Limiting feature amount in the splits

8- max_depth

max_depth is the allowed tree depth and it will be a criteria for restricting split amounts when needed. It can be used to avoid overfitting or improve the performance and it applied to each tree in a random forest.

You can experiment with it to see what suits your data best, by default maximum depth is assigned to None meaning there is no limiting factor on the tree depth.

You can adjust it as in the Python code below.

RF = RandomForestClassifier(max_depth=3)

Limiting feature amount in the splits

9- max_features

You can also make restrictions regarding the number of features that will be used in the decision trees. It can be used to tremendously improve performance when data is too dimensional. This will help solve scalability issues and decrease variance by introducing randomness to the model.

By default max_features is “auto” for Random Forests concerning trees that make them while for single Decision Tree algorithm max_feature is set to None by default meaning all features will be used for training.

Another benefit of max_features is you can discover the significance of features by tuning it to limit feature size. You can adjust max_features in Python with following code:

ps: It can take strings like sqrt, log2, auto as well as a string to directly define the limit on maximum feature amount. If assigned to None, randomness from selection of random features will be eliminated from the Random Forest and model will be more like a Decision Tree in that sense. It can be helpful for validation and testing.
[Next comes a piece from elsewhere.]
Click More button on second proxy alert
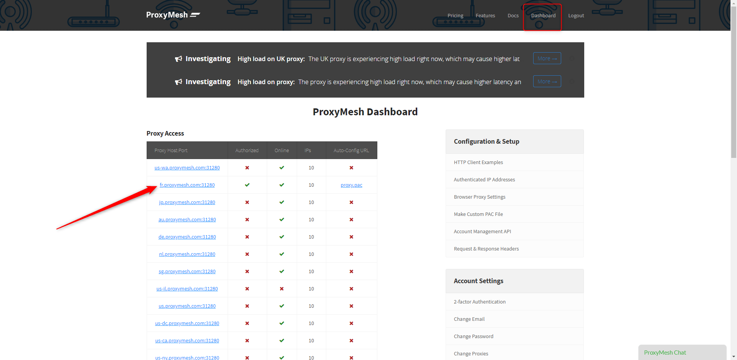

RF = RandomForestClassifier(max_features="log2")

Limiting feature amount in the splits

10- min_samples_split

min_samples_split is 2 by default and it can be used to restrict splits. Splits won’t be allowed if they don’t include sample amount below the value defined here.

When you’d like to be more strict with your splits you can have a higher value such as 20 for example, and if any split has less than 20 samples it won’t be allowed.
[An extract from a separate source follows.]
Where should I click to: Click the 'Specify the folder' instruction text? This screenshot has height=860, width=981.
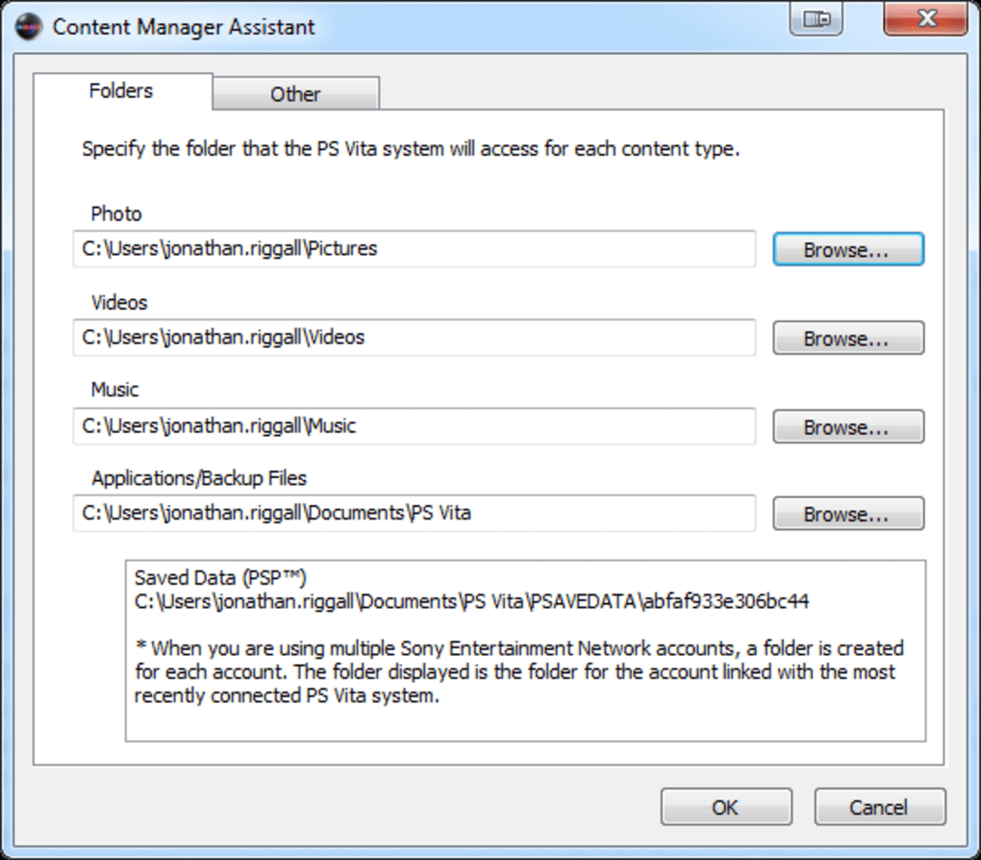click(x=411, y=150)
This can help avoid overfitting and make the model more robust by eliminating splits without enough sample.

Example Python code for assigning it:

RF = RandomForestClassifier(min_samples_split=15)

Limiting feature amount in the splits

11- min_samples_leaf

This hyperparameter is 1 by default and it works with the same logic as min_samples_split except it concerns leaf nodes.
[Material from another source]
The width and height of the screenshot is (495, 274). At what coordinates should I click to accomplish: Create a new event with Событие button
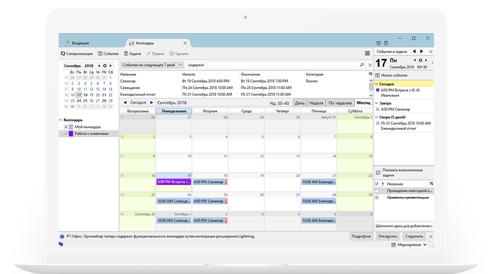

Leaf nodes below sample size defined here won’t be allowed.

RF = RandomForestClassifier(min_samples_leaf=5)

Summary

Random Forest is a very versatile and tweakable machine learning algorithm. Its hyperparameters are straightforward and it offers even more flexibility than Decision Trees. A Random Forest algorithm has all the hyperparameters a Decision Tree has and more.

In this Random Forest Tutorial, we’ve seen the most commonly used Random Forest parameters and multiple ways to tweak for better Random Forest Tuning & Optimization.

When you understand the parameters and hyperparameters of the machine learning model you are using you will have more power over the model and overall machine learning process. This will allow you to tweak the results to fit your exact needs and outclass the competition.